--- REQUEST 1 ---
According to the Pitman Training article, in what town is the company based?
--- REQUEST 2 ---
Pick up the article on Pitman Training after its last sentence and write what comes next.

--- SOURCE EXCERPT ---
====
UK-based training company

Pitman Training Group Limited is a private limited company based in Wetherby, West Yorkshire. They are an independent training provider, delivering online and paper-based tests for educational organisations. The company has been in operation since 1837 - when Issac Pitman invented Shorthand.

== History ==
Pitman Training is named after Isaac Pitman, the pioneer of shorthand writing. Along with his sons, Alfred and Ernest, Isaac developed training businesses across the UK. The training business later evolved into two separate companies: Pitman Training and JHP Training (now Learndirect Ltd).

Pitman Training claims to provide training to more than 30,000 people each year and currently holds a pass rate of 98 per cent for their Diploma range. A 2003 survey by the group found that 15 per cent of Britain's working population wanted a career change.

=== Expansion ===
There are 50 training centres across the UK and 17 in Ireland, as well as 6 international markets spread across 13 training centres in Palestine, Russia, Kuwait, Pakistan, Kenya and Ghana.

=== Partnerships and sponsorships ===
Pitman Training partners with a number of educational bodies, including the Association of Accounting Technicians, the British Computer Society, Digital Marketing Institute and City and Guilds.

The group has sponsored several awards and events, including the Yorkshire PA of the Year Awards and Bett Asia event in Kuala Lumpur, Malaysia.
====
--- RECORDED DATA ---

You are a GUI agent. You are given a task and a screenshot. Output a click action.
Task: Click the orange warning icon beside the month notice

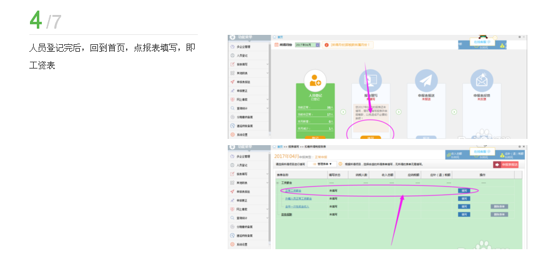tap(326, 45)
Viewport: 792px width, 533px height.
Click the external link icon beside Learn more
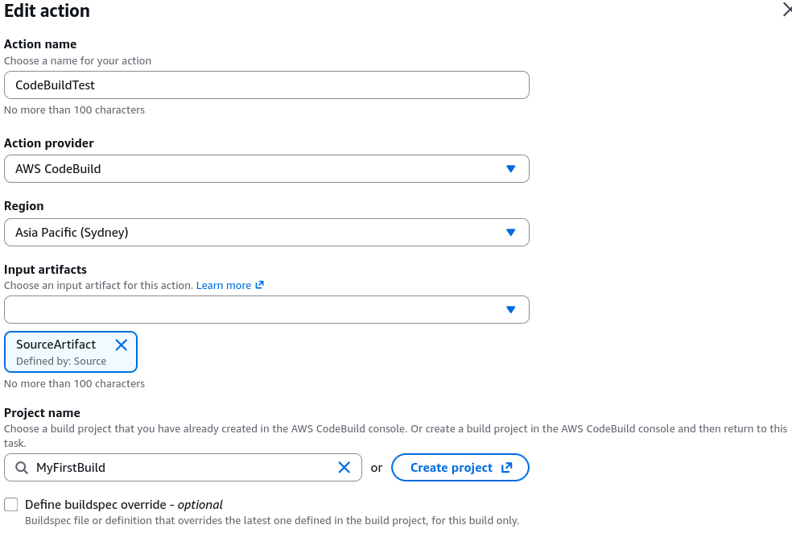pyautogui.click(x=260, y=285)
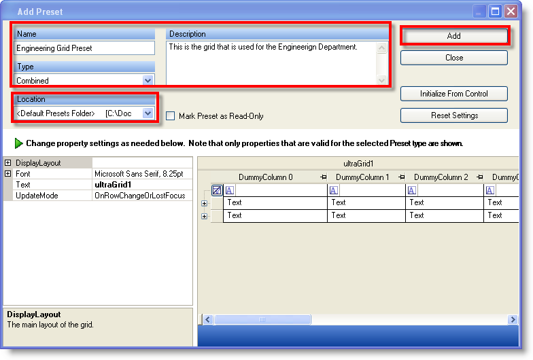Open the Type combo box dropdown

[148, 80]
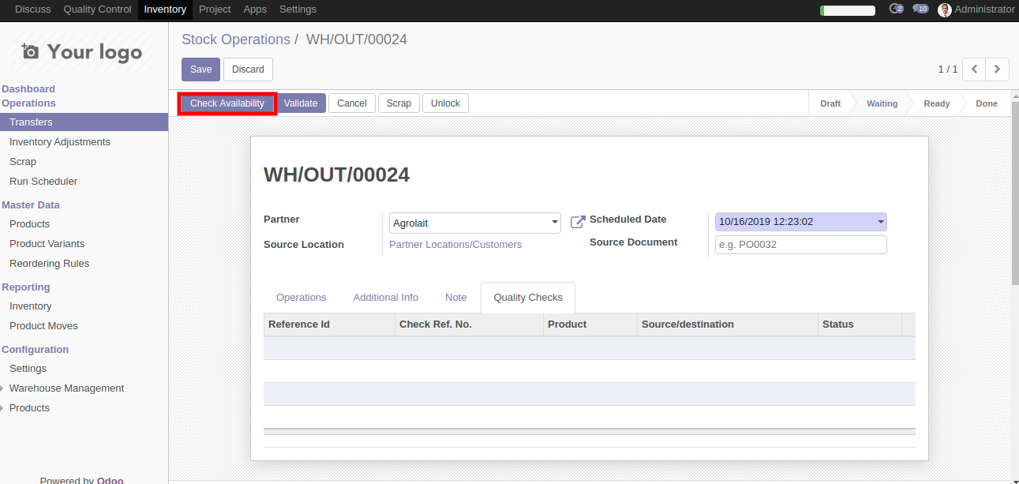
====
--- OUTPUT 1 ---
Wetherby, West Yorkshire.

--- OUTPUT 2 ---
== Awards ==
In October 2014, the group won best Low Budget Campaign of the Year at the Northern Marketing Awards. The winning campaign was ‘Career MOT – Drive Your Future Forward’; a campaign which used iOS, Android and web apps to engage prospects via a UK-wide roadshow.

In March 2015, Pitman won the award for In-House Team of the Year (North) at the PR Moment Awards.

In June 2015, Pitman Training was a finalist at the HSBC Franchisor of the Year awards, due to their accelerated global expansion. Later in the year, Fran Maclean of Pitman was a finalist in the Olderpreneur Franchisee of the Year award, supported by HSBC Franchisee of the Year.

In February 2017, Pitman was recognised in the Executive Education, Training and Development category of the 2017 Super Brands list.

The company runs its own annual Super Achievers Awards for its students. Awards include PA of the Year, Working Mum/Dad of the Year and Entrepreneur of the Year.